[start Listing]

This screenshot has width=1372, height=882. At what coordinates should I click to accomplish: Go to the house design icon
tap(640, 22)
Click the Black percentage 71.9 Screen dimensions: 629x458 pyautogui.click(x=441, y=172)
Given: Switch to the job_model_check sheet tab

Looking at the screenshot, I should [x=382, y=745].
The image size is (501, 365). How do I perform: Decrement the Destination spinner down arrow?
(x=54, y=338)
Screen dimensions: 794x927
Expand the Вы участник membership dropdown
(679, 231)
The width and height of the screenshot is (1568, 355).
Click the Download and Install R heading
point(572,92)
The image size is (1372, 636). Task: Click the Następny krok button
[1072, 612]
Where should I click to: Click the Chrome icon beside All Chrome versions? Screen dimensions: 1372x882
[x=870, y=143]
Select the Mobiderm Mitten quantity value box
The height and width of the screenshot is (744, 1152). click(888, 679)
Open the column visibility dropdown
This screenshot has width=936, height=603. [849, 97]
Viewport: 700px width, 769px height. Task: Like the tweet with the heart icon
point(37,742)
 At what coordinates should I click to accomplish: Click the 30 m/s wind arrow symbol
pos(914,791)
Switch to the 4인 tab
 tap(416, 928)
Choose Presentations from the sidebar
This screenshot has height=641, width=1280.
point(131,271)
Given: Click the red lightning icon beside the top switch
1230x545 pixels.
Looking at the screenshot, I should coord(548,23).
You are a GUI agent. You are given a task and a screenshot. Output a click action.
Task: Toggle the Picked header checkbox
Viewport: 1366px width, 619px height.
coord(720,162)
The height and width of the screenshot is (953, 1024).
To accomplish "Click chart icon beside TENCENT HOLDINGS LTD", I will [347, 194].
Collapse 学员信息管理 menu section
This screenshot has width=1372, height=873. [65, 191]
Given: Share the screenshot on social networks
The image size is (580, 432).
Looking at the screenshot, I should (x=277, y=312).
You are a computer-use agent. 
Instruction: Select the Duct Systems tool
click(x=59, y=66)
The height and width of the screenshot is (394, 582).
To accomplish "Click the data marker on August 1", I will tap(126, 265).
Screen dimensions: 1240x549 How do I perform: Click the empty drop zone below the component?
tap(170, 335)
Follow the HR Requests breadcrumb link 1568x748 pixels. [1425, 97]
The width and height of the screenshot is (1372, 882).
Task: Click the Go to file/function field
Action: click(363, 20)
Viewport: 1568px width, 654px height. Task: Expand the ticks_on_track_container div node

[end Listing]

Aim of the task:
Reproduce all of the material above line for line, changing nothing.

Solution to the exercise:
This screenshot has width=1372, height=882. At what coordinates should I click to accomplish: Go to the house design icon
tap(640, 22)
Click the Black percentage 71.9 Screen dimensions: 629x458 pyautogui.click(x=441, y=172)
Given: Switch to the job_model_check sheet tab

Looking at the screenshot, I should [x=382, y=745].
The image size is (501, 365). How do I perform: Decrement the Destination spinner down arrow?
(x=54, y=338)
Screen dimensions: 794x927
Expand the Вы участник membership dropdown
(679, 231)
The width and height of the screenshot is (1568, 355).
Click the Download and Install R heading
point(572,92)
The image size is (1372, 636). Task: Click the Następny krok button
[1072, 612]
Where should I click to: Click the Chrome icon beside All Chrome versions? Screen dimensions: 1372x882
[x=870, y=143]
Select the Mobiderm Mitten quantity value box
The height and width of the screenshot is (744, 1152). click(888, 679)
Open the column visibility dropdown
This screenshot has width=936, height=603. [849, 97]
Viewport: 700px width, 769px height. Task: Like the tweet with the heart icon
point(37,742)
 At what coordinates should I click to accomplish: Click the 30 m/s wind arrow symbol
pos(914,791)
Switch to the 4인 tab
 tap(416, 928)
Choose Presentations from the sidebar
This screenshot has height=641, width=1280.
point(131,271)
Given: Click the red lightning icon beside the top switch
1230x545 pixels.
Looking at the screenshot, I should coord(548,23).
You are a GUI agent. You are given a task and a screenshot. Output a click action.
Task: Toggle the Picked header checkbox
Viewport: 1366px width, 619px height.
coord(720,162)
The height and width of the screenshot is (953, 1024).
To accomplish "Click chart icon beside TENCENT HOLDINGS LTD", I will [347, 194].
Collapse 学员信息管理 menu section
This screenshot has width=1372, height=873. [65, 191]
Given: Share the screenshot on social networks
The image size is (580, 432).
Looking at the screenshot, I should (x=277, y=312).
You are a computer-use agent. 
Instruction: Select the Duct Systems tool
click(x=59, y=66)
The height and width of the screenshot is (394, 582).
To accomplish "Click the data marker on August 1", I will tap(126, 265).
Screen dimensions: 1240x549 How do I perform: Click the empty drop zone below the component?
tap(170, 335)
Follow the HR Requests breadcrumb link 1568x748 pixels. [1425, 97]
The width and height of the screenshot is (1372, 882).
Task: Click the Go to file/function field
Action: click(363, 20)
Viewport: 1568px width, 654px height. Task: Expand the ticks_on_track_container div node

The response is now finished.